一旦ログアウトし、パスワードユーザーでログインしてみても、
プロフィール情報は同じです。
もうちょっと詳しく確認してみる
アカウントがリンクされることはわかりましたが、パスワードユーザーでログインしてもgoogleアカウントのプロファイルがメインで表示されています。
"user_id": "google-oauth2|118272837942600975202"
これは、サンプルアプリの中で、
googleアカウントのユーザーをプライマリーアカウント、パスワードユーザーをセカンダリーアカウントとしてリンクしたからです。
APIのドキュメントも確認してみます。
/api/v2/users/{id}/identities
Link two user accounts together forming a primary and secondary relationship. On successful linking, the endpoint returns the new array of the primary account identities.
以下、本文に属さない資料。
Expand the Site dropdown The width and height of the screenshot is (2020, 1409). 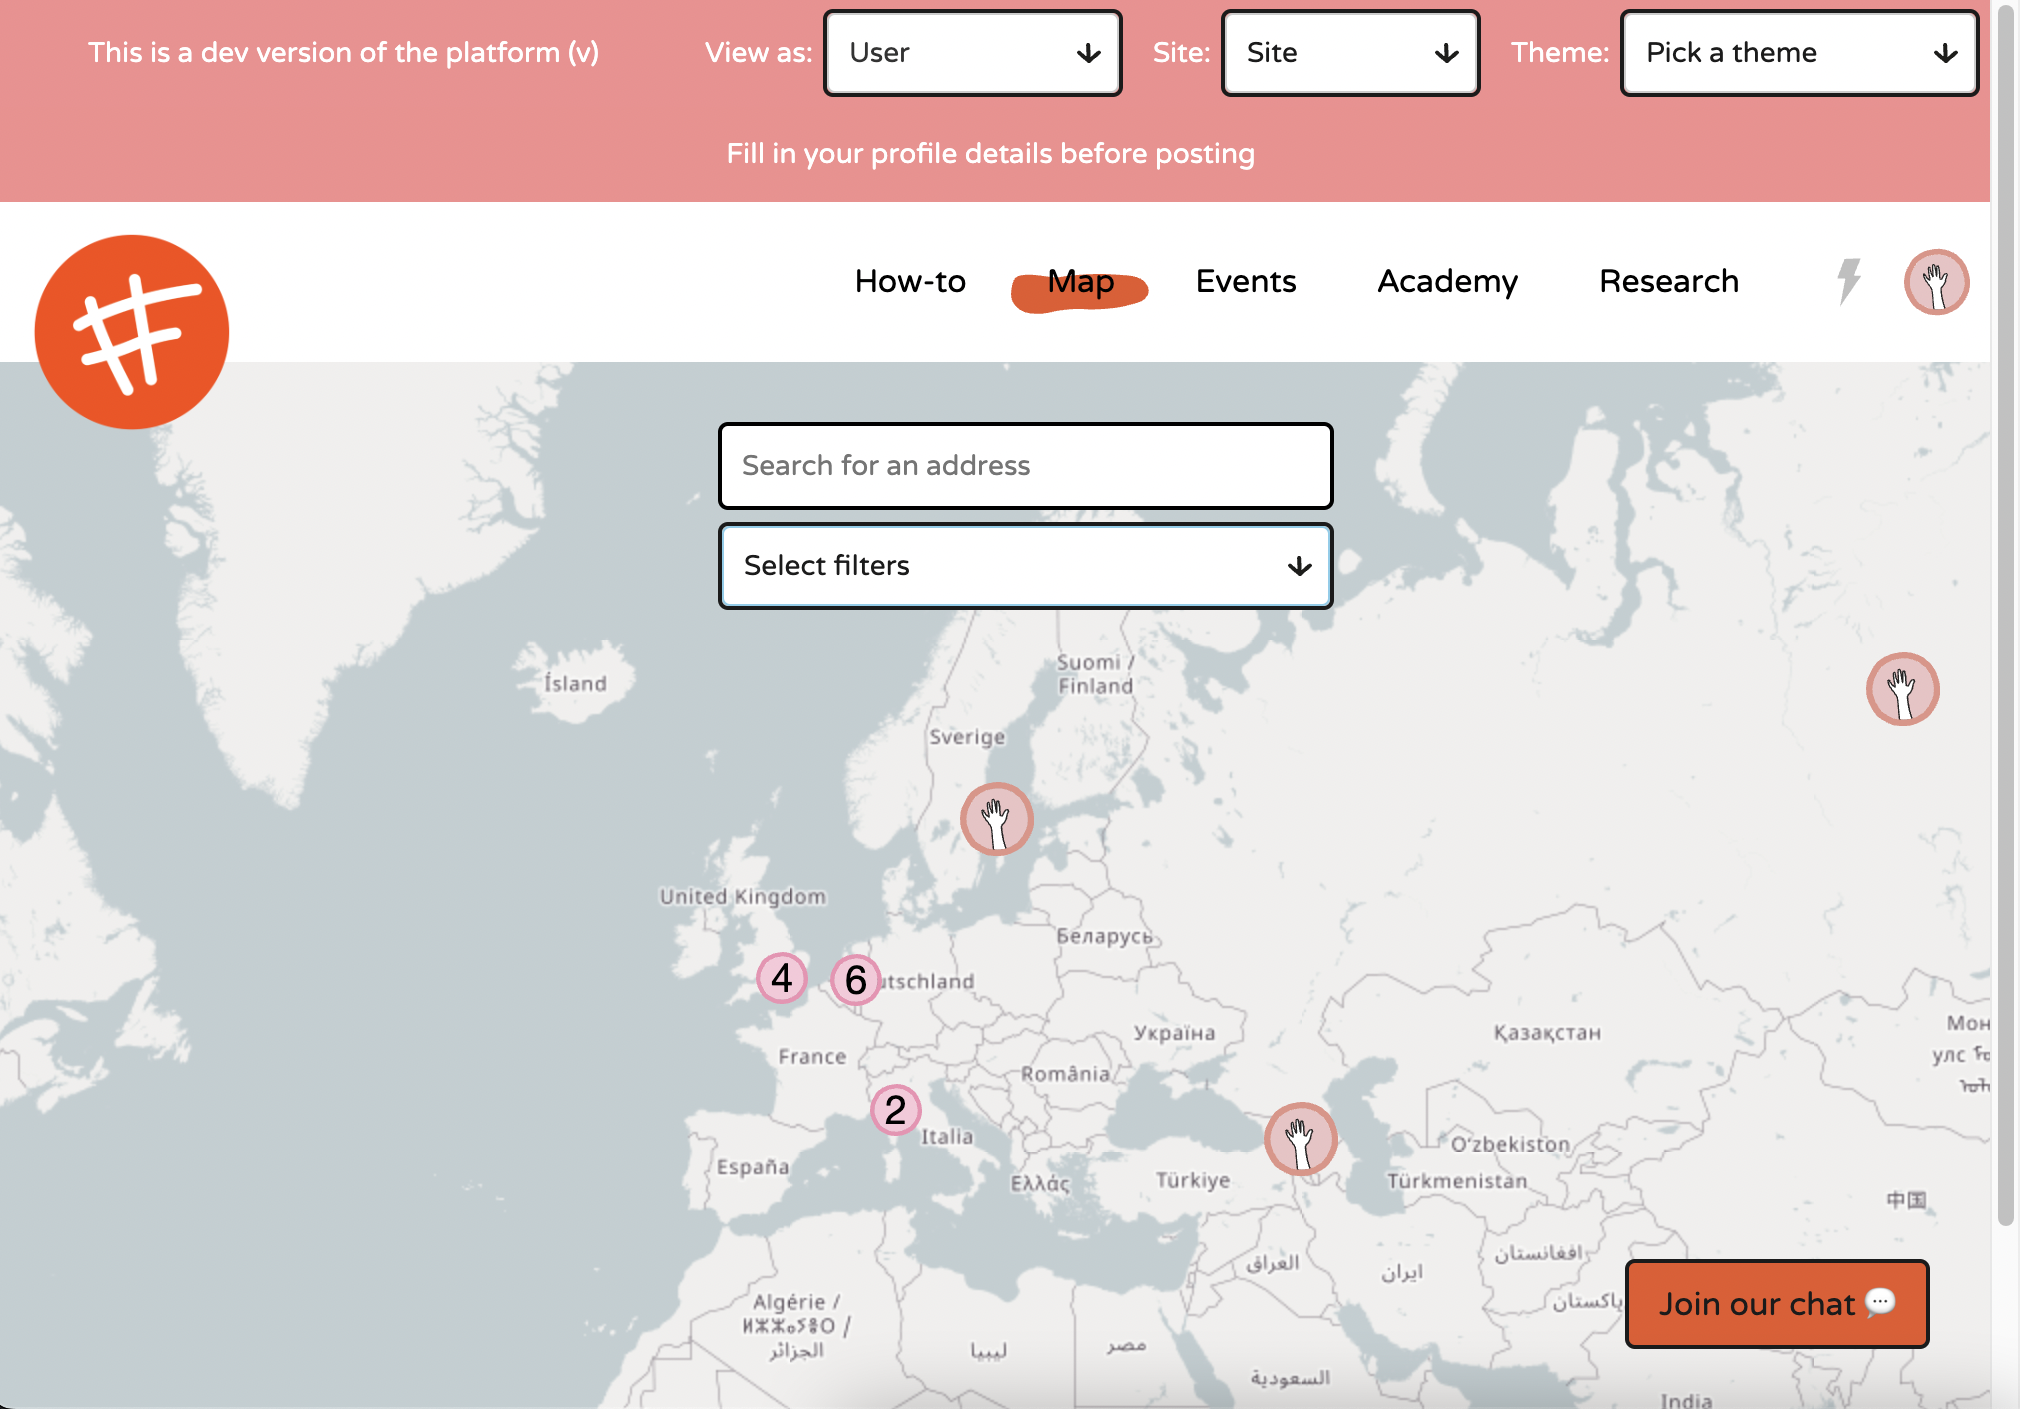pyautogui.click(x=1350, y=53)
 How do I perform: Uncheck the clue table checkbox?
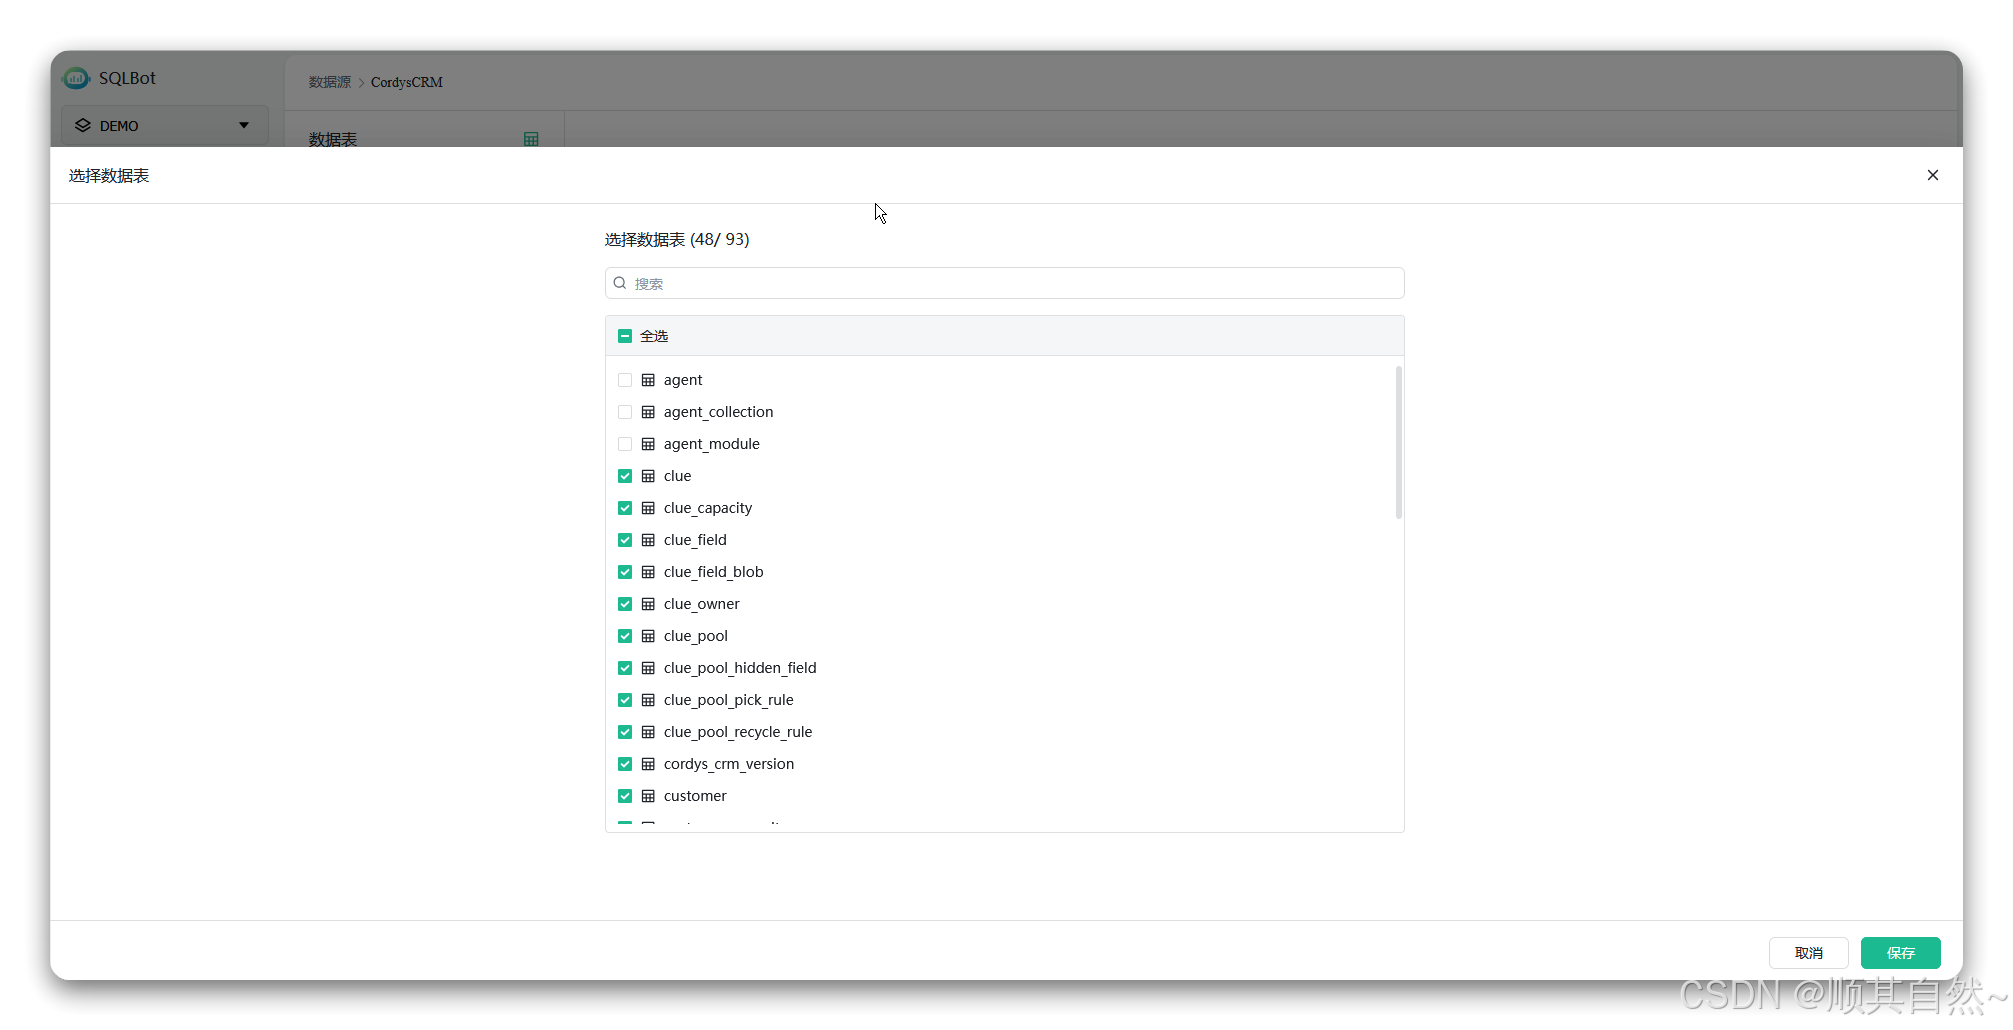coord(624,475)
リンクが成功すると、エンドポイントはプライマリアカウントIDの新しい配列を返します と書かれています。
APIの実行に必要なパラメーターは
id
: プライマリアカウントとして使用するuser_idbody
: セカンダリアカウントとして使用するユーザーのプロファイル情報provider
: セカンダリアカウントのプロバイダー名connection_id
: セカンダリアカウントのconnection_iduser_id
: セカンダリアカウントのuser_idlink_with
: リンクされるセカンダリアカウントのJWT。このパラメーターを送信する場合、provider、user_id、およびconnection_idは送信しない
です。
サンプルアプリでもこのAPIを実行しています。
コードはこちら
Auth0のダッシュボードでユーザー一覧を見てみると、
このように Connection
が google-oauth2
のユーザー一つだけになっています。
今回の手順でリンクしたプライマリーアカウントの情報が表示されていることがわかります。
最後に
Auth0のアカウントリンクをサンプルアプリを使って確認してみました。
サンプルアプリで行われたことは以下です。
- ユーザーを認証する
- メールアドレスを使用してユーザーを検索および識別します
- ユーザーにアカウントのリンクを促す
- メタデータの検証とマージ
- アカウントをリンクする
Auth0のデフォルトだと同じメールアドレスでも接続方法が違うと別ユーザーとして扱われますが、リンクしてしまえば一つのユーザーとして扱え、 他の接続方法のアカウントとプロファイル情報を共有できるため結構便利な機能だと思います。
アカウントをリンクする前にuser_metadata
とapp_metadata
をマージして共有することもできます。
※今回使用したサンプルアプリでも自動で行われるようになっています。
コードはこちら
このようなリンクを自身で実装するとなるとかなりの手間が想定されますが、Auth0ではAPIとして提供してくれているので容易に導入することができます。
記事の最初の方に記載したアカウントリンクの利点を生かしたいのであればぜひ試してみてください。